_Required work_
What you produce should be every line from the data that includes "Given".

Screenshot grounding data:

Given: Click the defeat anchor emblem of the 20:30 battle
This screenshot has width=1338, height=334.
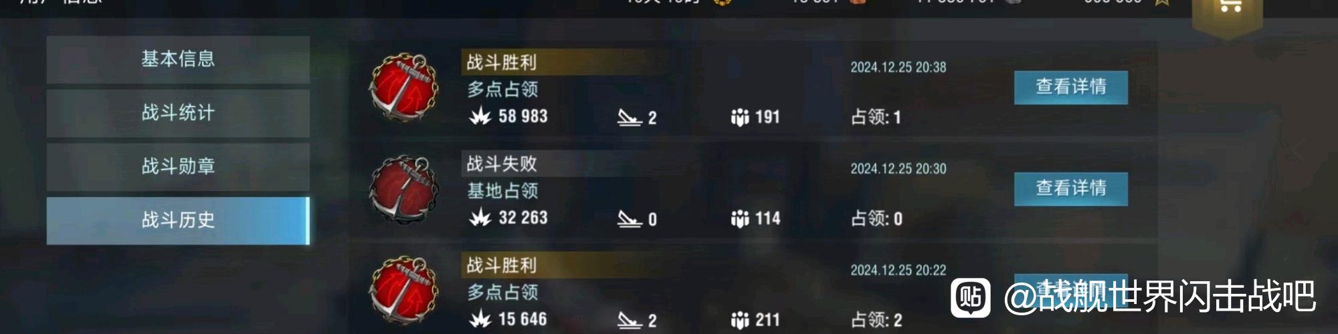Looking at the screenshot, I should click(x=403, y=189).
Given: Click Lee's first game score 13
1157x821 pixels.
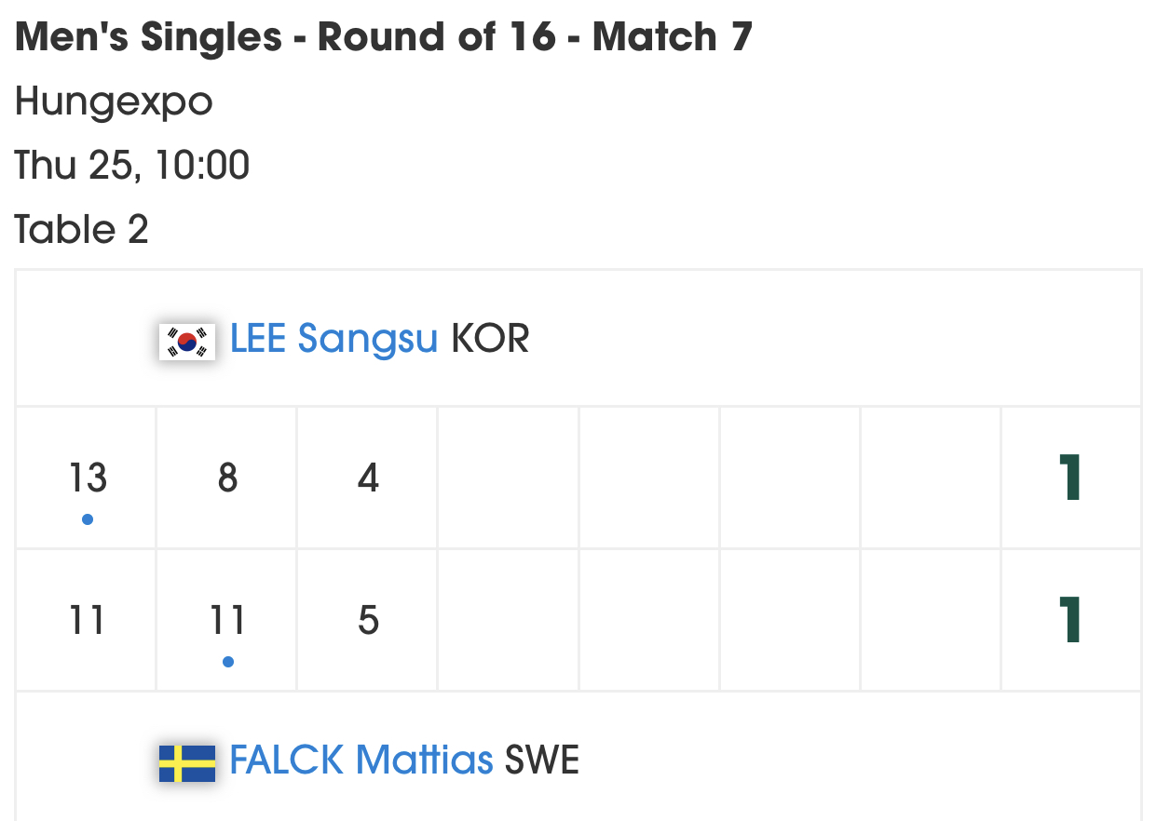Looking at the screenshot, I should (88, 478).
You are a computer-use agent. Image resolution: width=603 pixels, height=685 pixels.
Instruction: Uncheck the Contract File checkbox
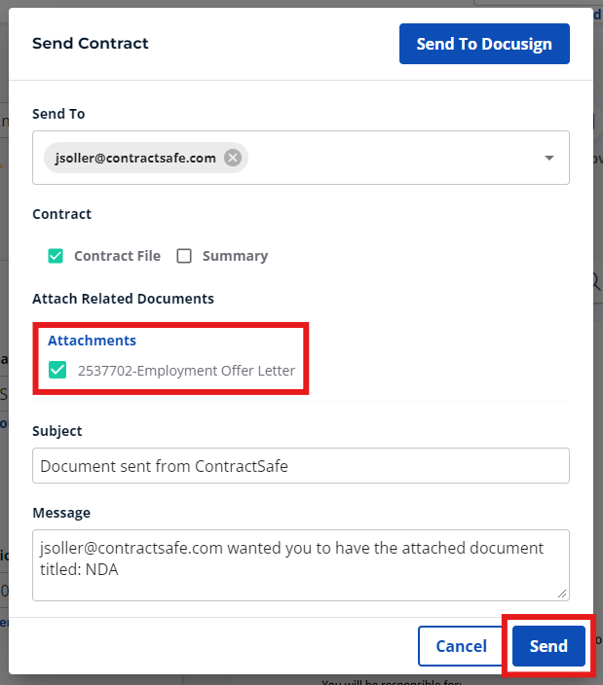click(x=56, y=256)
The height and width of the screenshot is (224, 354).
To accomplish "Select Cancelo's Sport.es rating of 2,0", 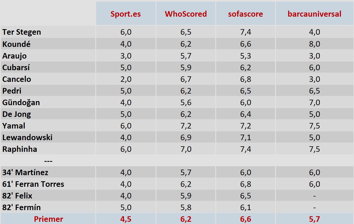I will (x=126, y=79).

_The answer_
Given: Click the defeat anchor emblem of the 20:30 battle
Given: Click Lee's first game score 13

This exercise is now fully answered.